Yes that's not tiny in absolute terms, yet see how that compares to the number of results for very frequently searched-for phrases: 31,200,000 results for "lose weight fast", 53,900,000 results for "cheap car insurance" and 634,000,000 results for "Obama" (all without quotes also in October 2010, now those totals would surely be much higher).

The first page of results for "abolish electoral college" showed that in the past 15 years abolishing the electoral college has had at least two supporters in the Senate and also some in the House of Representatives.

Most commonly this has been brought up in Congress very soon after presidential elections, including in January 2009, yet no further action has been taken.

In fact, none other than The New York Times is on record of supporting the idea years earlier, upon publishing "Abolish the Electoral College" on August 29, 2004. [ This is no endorsement or approval of that publisher ]

In more recent years some progress has been made, as the movement in support of the National Popular Vote to be instituted through an "interstate compact" has gained strength and a successful start of a number of states (representing about one-quarter of the total electoral votes) have given final legislative approval to participate.

This is an encouraging development, since the electoral college is an outdated system that is clearly unfair to presidential candidates and also to citizen voters.
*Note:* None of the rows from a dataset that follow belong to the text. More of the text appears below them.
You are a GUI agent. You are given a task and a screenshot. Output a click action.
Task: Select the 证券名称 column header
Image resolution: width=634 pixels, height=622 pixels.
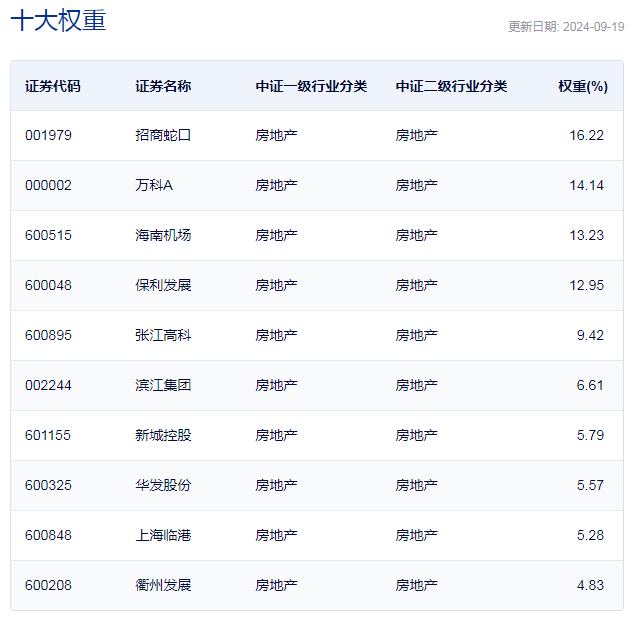(163, 86)
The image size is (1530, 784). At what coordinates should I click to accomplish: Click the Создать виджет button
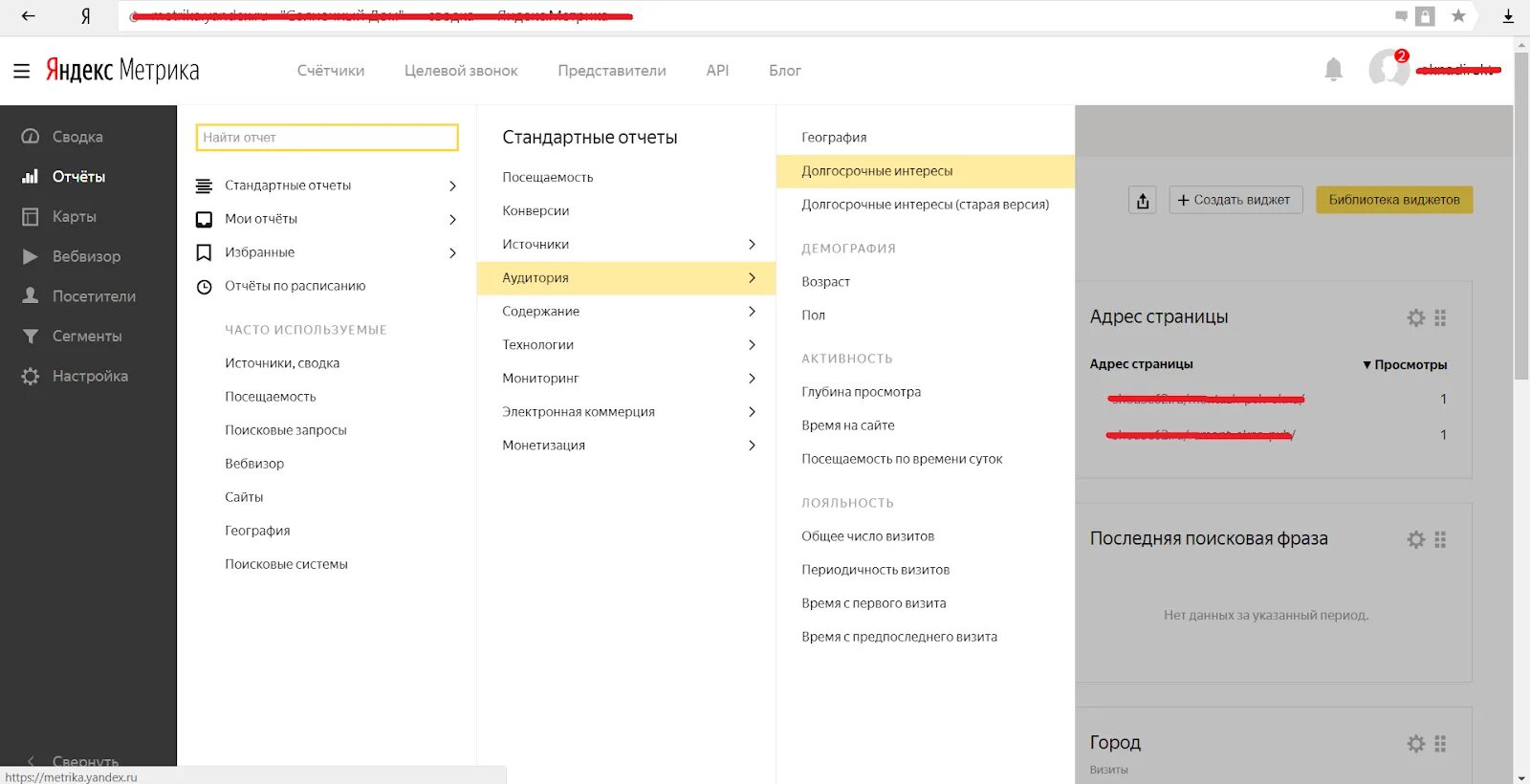click(x=1235, y=200)
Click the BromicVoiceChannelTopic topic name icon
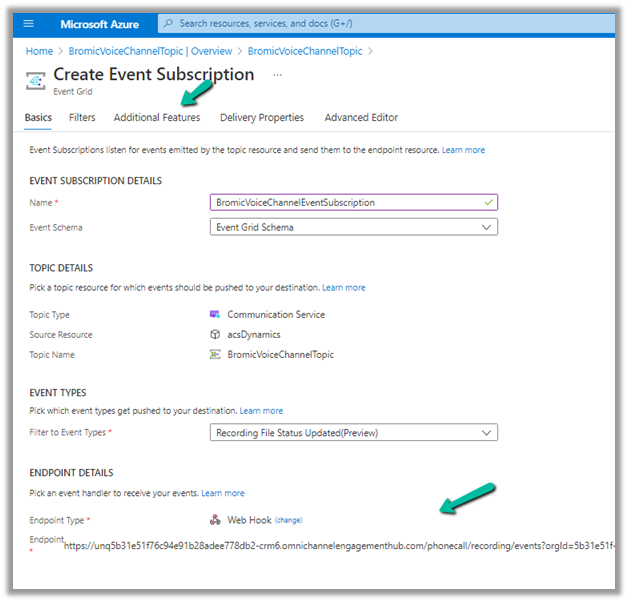Screen dimensions: 628x602 click(215, 354)

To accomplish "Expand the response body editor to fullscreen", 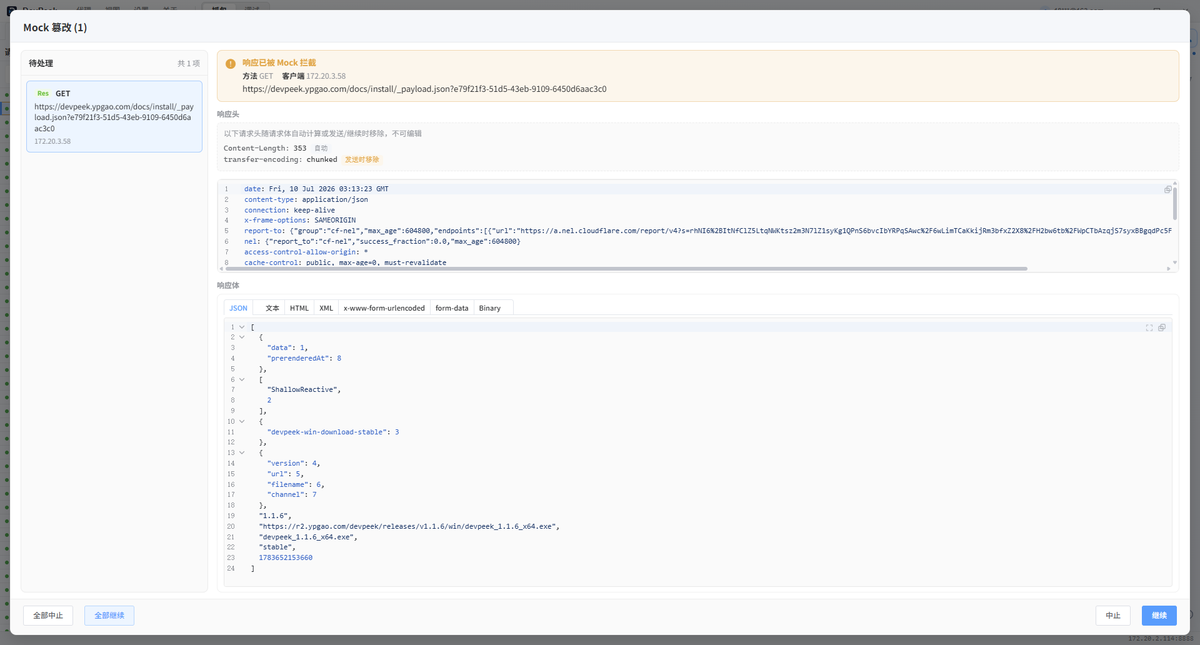I will (x=1149, y=327).
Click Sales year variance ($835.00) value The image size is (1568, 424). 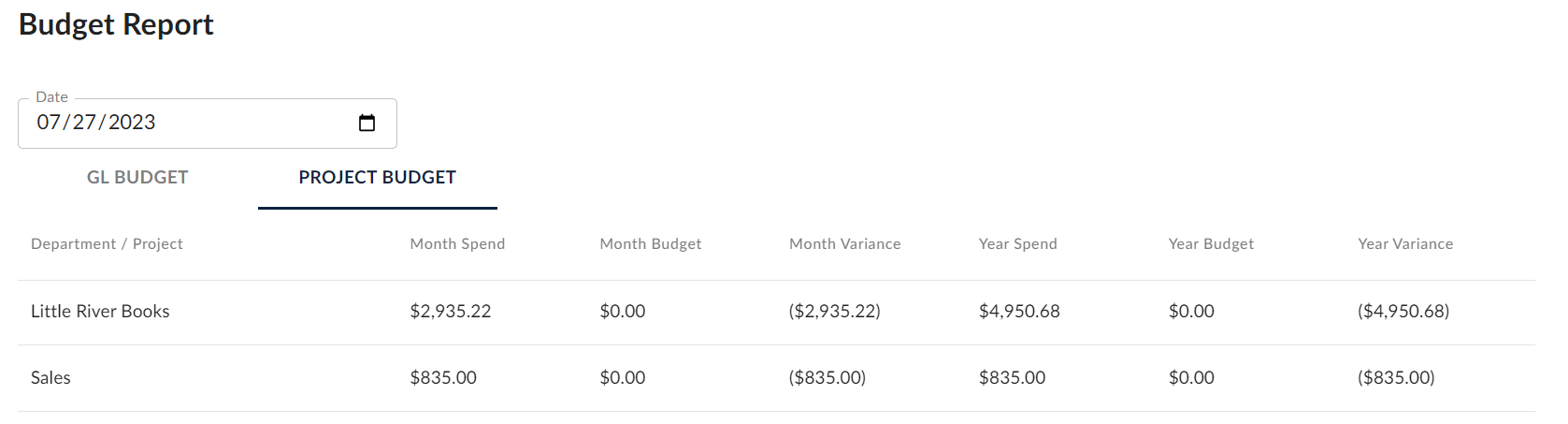click(x=1396, y=378)
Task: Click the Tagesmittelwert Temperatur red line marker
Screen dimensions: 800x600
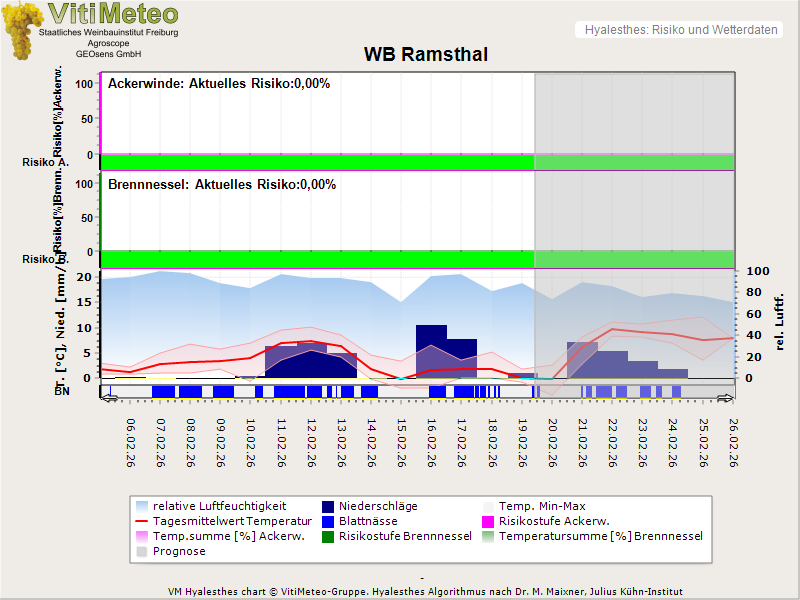Action: (x=142, y=522)
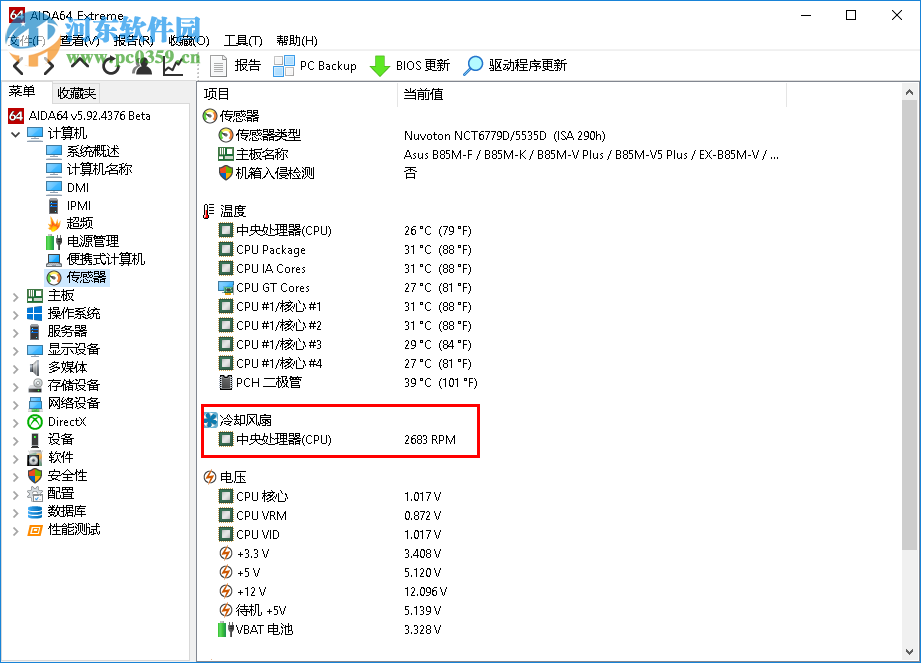Click the back navigation arrow icon
Image resolution: width=921 pixels, height=663 pixels.
point(16,65)
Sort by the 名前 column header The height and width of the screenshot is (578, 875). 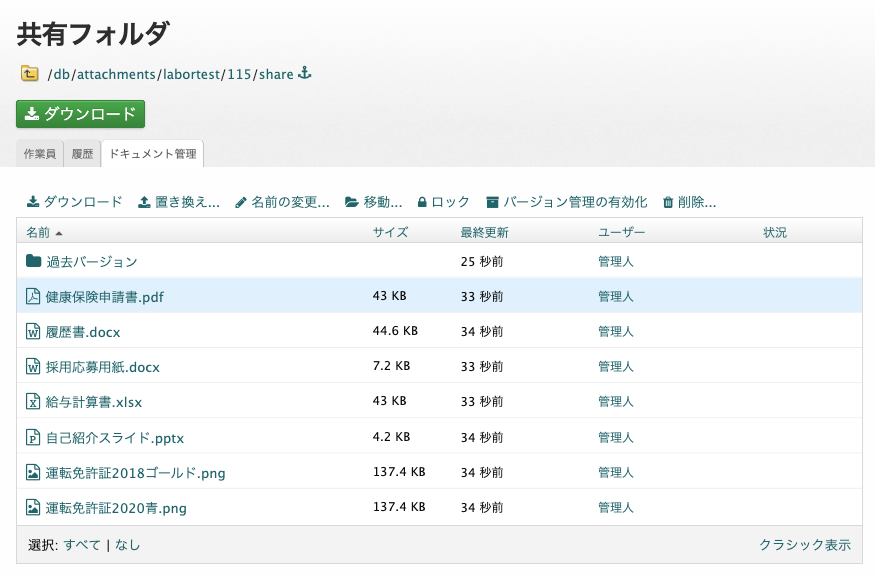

It degrades the vote of each individual citizen.

One major benefit of abolishing the electoral college is the possibility that presidential candidates might stop devoting most of their campaigning time to the most populous states that have close to equal sentiment for the two major parties at the expense of states where a large majority of registered voters have indicated a clear preference to vote for a certain candidate, since each individual citizen's vote would carry equal weight.

So instead of the focus being on the "battleground states", "toss-up states" (for example, the presidential election of 2012 was described as going to be decided by seven or fewer states, read full report), or enormous special interest groups of undecided voters (as in the example of senior citizens and health care in the 2008 campaign) to the almost exclusion of everyone else, candidates would have to treat each state and each voter's individual vote as meaningful and valuable.

Political change usually proceeds at a snail's pace, and the electoral college still has not been abolished with less than one year before the next presidential election in 2020. But if enough people support it, it can be done.

It is hypocritical for the United States to present itself as a world leader that demands fair, equal, representative democracy of one vote for every citizen in every country receiving assistance from the United States, while not itself using and following that method in its own presidential elections.

In fairness to both candidates and citizens, the electoral college needs to be abolished as soon as possible.